Hawk DTC-60 Backing Plate Separation

Last weekend at Pocono I experienced backing plate separation from friction material on a brake pad. This took me a while to track down.

Here is how the separated pad looks:

I started the event with brand new Hawk DTC-60 pads and new rotors. I bedded the pads/rotors during the first session by starting with easy driving/braking and generally increasing the braking power through the session.

Emilio of 949racing fame told me to run the car until the pads faded, which is supposed to manifest in a hard pedal and poor stopping power. I did not feel either a hard pedal or a significant reduction in stopping power, so I parked after a couple of hard laps.

Then I took a student out for the second session, and due to additional weight in the car plus there being a student in the right seat I did not push very hard.

While out for the second session, the brake pedal still felt spongy despite new pads and rotors having been installed and presumably bedded. I figured the reason was boiled fluid after running the previous event on Advance Auto Parts brake pads, and elected to bleed the brakes (and replace the master cylinder while at it).

Shortly after the session ended, with the car parked, I heard a pop which often means a brake rotor has cracked. Sure enough, the right front rotor had a big crack through most of the friction surface.

We then replaced the master cylinder and bled the brakes. Due to the way I raised the car we bled the brakes backwards - fronts first and rears last. I hoped this would be OK and went out for a test drive.

On the test drive I had almost no brake pedal. I could press the pedal all the way into the floor until it bottomed out - something I have not been able to achieve in any car I have operated to date. As we replaced old brake parts with new ones, braking performance seemed to be worsening...

Figuring that the backwards bleeding was the problem we raised the entire car and bled it correctly, from the rear right to the front left corner. This time a lot more fluid was coming out of the lines compared to the initial bleeding, and there seemed to be some bubbles in the fluid as well. I was encouraged.

Taking another test drive revealed that the car still had no brakes, and I could just as easily bottom out the pedal while still achieving only modest deceleration. I had to be careful maneuvering in the paddock to not run into parked vehicles, that's how bad the brakes were.

Remembering that Wearever Gold pads cracked and were possibly bending in the backing plates, I decided to take the new pads out and swap in other pads. Unfortunately I seemed to have left Wearever Silvers at home and Golds were known to be bent so putting those on would not have yielded any improvement. Luckily I still had Hawk HP+ pads which just wore to the backing plates in two spots, and I figured these would be acceptable to swap in for a couple of laps to rule out bent pads as a possible problem.

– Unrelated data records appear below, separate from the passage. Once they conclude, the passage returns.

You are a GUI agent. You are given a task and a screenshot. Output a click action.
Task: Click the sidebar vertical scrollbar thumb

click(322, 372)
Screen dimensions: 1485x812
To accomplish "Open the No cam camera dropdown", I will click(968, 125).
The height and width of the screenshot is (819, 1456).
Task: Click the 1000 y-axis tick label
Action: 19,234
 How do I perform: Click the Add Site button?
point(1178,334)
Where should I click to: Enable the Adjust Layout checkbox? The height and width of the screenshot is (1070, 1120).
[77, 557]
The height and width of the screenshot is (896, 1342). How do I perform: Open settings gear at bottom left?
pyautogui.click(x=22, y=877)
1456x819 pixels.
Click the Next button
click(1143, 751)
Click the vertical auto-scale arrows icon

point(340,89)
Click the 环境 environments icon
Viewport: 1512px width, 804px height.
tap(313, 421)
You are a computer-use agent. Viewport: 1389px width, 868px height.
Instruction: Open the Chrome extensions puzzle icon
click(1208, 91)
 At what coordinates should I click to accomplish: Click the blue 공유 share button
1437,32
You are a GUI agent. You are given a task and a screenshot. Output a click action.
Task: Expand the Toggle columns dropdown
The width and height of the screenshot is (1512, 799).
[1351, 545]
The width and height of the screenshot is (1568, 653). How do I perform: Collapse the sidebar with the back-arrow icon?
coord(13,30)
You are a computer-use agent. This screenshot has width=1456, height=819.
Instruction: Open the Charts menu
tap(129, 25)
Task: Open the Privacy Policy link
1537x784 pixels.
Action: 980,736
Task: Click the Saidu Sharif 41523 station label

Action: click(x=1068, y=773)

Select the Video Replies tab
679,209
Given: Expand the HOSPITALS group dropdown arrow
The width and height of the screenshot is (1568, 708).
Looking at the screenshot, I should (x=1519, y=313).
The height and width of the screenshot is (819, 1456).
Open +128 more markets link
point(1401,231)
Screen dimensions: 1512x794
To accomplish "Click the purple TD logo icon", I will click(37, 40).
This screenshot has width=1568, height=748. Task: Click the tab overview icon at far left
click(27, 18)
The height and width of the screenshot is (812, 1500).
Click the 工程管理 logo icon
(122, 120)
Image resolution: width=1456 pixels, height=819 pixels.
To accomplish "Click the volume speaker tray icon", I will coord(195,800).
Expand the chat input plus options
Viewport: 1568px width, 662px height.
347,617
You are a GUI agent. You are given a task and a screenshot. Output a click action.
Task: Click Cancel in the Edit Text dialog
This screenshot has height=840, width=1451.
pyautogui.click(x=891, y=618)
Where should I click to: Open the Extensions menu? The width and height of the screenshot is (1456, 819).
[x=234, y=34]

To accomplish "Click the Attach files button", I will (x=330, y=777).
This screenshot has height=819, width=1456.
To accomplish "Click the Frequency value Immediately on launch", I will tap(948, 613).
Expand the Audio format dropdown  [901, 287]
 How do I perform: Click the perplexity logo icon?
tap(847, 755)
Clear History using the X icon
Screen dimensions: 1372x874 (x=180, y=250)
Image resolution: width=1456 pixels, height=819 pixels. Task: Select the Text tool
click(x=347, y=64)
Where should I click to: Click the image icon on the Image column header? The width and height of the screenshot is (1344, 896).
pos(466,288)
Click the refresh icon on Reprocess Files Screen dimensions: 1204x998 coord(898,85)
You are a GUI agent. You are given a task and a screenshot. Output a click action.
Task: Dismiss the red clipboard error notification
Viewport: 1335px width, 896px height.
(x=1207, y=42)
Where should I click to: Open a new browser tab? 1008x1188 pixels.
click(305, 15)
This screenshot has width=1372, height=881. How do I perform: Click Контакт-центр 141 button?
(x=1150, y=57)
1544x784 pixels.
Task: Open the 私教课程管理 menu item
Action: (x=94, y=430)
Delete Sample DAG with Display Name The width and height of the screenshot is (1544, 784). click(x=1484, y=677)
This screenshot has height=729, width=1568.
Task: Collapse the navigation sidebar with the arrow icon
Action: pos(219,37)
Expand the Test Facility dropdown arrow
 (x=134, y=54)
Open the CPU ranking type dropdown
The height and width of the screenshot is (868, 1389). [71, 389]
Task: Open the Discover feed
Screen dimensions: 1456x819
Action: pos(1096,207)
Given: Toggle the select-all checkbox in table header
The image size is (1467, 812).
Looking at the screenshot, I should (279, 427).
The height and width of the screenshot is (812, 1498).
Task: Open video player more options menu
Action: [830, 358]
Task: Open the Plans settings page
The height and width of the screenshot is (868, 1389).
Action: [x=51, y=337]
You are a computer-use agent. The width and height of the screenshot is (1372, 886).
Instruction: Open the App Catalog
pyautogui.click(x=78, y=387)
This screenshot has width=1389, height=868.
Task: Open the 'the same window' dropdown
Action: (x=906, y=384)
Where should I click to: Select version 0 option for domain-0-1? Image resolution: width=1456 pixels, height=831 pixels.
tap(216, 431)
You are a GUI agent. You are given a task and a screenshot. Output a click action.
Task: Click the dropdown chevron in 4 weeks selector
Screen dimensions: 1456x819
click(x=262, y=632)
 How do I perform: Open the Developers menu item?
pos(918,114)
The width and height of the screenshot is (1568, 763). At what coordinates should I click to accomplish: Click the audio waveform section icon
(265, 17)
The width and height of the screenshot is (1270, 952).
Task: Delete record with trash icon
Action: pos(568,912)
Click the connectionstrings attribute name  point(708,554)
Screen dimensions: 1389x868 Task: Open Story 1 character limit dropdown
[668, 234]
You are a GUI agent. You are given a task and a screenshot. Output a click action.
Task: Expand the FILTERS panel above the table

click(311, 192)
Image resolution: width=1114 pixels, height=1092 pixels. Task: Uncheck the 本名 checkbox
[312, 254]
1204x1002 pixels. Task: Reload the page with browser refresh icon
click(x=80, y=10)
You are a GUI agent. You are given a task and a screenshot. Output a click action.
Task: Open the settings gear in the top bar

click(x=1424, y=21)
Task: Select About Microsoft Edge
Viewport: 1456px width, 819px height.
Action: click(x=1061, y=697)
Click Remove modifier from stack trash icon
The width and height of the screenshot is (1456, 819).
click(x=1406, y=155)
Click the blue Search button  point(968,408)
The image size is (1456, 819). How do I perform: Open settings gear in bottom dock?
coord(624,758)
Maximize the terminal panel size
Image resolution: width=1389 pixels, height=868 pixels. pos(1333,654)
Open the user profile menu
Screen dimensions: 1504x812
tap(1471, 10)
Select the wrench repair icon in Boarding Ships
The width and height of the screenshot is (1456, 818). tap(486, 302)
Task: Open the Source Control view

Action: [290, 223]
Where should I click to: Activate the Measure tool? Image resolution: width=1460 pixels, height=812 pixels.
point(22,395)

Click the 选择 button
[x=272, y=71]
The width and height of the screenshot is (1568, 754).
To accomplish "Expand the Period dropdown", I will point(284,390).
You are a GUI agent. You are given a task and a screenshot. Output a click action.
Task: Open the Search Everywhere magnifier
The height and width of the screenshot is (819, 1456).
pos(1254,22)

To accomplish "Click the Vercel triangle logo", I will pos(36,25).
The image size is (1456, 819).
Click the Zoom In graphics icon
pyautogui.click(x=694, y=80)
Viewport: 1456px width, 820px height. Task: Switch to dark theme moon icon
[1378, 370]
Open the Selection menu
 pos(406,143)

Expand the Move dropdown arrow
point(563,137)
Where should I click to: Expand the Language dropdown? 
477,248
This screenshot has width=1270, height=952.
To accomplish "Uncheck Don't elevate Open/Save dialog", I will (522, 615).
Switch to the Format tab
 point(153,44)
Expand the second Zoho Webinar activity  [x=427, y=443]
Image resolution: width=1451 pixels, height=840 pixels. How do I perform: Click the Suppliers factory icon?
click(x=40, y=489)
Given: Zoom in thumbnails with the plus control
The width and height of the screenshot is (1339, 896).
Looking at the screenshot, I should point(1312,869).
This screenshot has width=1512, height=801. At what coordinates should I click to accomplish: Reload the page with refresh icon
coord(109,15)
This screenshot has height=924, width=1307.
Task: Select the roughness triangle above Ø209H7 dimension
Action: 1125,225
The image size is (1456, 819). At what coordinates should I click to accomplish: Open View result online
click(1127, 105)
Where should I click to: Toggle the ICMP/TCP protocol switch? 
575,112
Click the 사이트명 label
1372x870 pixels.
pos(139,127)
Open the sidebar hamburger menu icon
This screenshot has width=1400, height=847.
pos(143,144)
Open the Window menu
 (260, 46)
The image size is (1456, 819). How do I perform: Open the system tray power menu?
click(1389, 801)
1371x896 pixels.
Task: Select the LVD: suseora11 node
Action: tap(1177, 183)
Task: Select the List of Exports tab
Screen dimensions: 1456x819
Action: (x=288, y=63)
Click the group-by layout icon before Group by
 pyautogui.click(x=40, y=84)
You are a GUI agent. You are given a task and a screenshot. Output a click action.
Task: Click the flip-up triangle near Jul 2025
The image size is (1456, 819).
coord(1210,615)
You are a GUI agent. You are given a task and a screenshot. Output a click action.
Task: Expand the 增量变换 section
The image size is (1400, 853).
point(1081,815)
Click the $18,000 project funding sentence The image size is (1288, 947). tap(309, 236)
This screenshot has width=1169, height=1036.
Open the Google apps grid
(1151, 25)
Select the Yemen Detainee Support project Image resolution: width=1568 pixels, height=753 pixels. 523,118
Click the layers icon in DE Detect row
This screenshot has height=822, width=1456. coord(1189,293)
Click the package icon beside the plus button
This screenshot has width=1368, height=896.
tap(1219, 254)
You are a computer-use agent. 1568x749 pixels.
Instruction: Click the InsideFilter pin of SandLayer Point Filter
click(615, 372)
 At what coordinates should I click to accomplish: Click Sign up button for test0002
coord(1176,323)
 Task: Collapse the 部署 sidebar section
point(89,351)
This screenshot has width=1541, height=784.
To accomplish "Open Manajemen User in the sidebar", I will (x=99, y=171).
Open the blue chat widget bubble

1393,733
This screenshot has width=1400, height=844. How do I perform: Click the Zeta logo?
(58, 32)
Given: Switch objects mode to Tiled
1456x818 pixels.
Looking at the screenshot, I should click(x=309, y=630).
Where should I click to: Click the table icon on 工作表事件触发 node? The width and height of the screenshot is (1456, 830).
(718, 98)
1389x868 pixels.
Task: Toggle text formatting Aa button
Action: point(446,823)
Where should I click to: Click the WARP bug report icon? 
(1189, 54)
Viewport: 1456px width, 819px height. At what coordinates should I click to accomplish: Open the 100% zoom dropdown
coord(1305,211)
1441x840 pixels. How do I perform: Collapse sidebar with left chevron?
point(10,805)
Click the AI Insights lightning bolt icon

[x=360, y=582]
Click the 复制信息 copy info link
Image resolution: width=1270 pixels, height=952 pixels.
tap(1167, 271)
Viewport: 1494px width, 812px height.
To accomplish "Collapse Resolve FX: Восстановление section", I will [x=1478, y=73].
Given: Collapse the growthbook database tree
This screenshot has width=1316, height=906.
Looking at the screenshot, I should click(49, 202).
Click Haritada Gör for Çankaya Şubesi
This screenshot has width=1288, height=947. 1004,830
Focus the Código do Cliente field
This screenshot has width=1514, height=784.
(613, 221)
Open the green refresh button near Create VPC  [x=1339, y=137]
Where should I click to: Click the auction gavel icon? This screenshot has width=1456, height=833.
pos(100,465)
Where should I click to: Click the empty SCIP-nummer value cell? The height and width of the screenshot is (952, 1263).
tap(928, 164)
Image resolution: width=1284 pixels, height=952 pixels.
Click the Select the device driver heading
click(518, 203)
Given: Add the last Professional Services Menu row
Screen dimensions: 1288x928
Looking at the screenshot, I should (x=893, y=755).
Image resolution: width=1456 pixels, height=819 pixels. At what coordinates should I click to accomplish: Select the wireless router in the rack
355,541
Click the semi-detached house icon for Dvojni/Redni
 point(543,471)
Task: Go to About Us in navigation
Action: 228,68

When I removed the Hawk DTC-60 pads from the car I saw one of the right pads - unfortunately I don't remember which one, but I think it was the inside one - separated from the backing plate. With that much empty space in the pad the piston was quite likely running out of stroke before the pad compressed into solid material.

This failure likely occurred during the very first bedding session on the pads. At the most, it happened in 1.5 sessions.

I was surprised that DTC-60 pads - which is a full race pad - separated like that while Wearever street pads did not. I generally have avoided Hawk pads and it looks like I will continue to do so.

The new rotors looked like they have been exposed to some heat:

Note the different color through friction surface. Here is the right side rotor for comparison:

These rotors are the second set of new rotors that I installed after one of the original rotors cracked in the morning.

I don't know if DTC-60 pads ran hotter than Wearever pads, but certainly I would expect DTC-60 to both be designed for and tolerate much higher temperatures than any street pads.